Required task:
Reproduce the lines below word for word, starting with the line that contains "You are a GUI" and continuing through the last line, and leave out the pictures.

Given data:
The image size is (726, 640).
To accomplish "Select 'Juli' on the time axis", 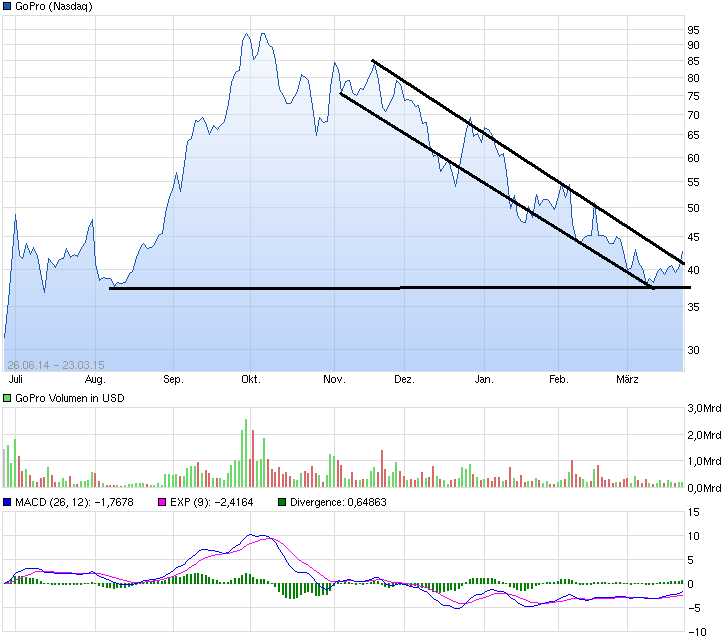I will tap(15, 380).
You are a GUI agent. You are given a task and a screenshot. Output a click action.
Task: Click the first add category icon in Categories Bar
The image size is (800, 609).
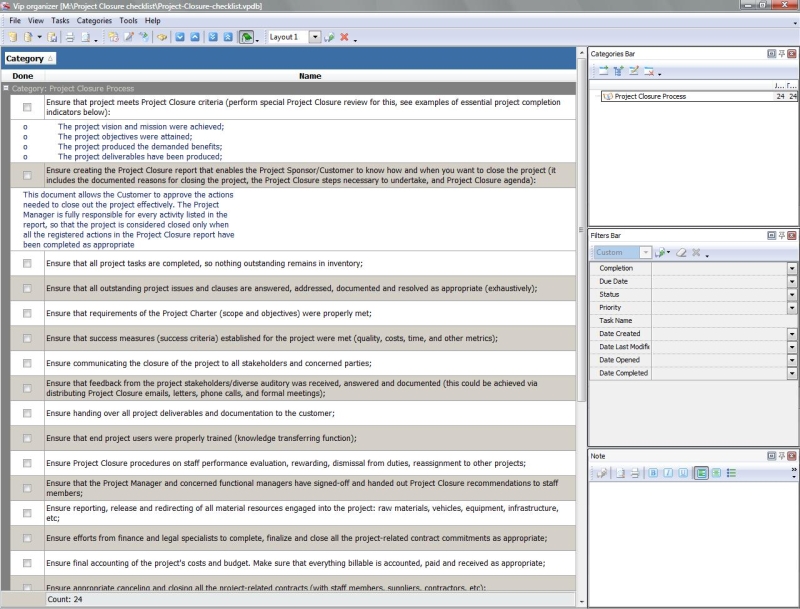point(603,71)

Full output:
You are a GUI agent. You are given a task and a screenshot. Output a click action.
Task: Click the first add category icon in Categories Bar
The image size is (800, 609).
point(603,71)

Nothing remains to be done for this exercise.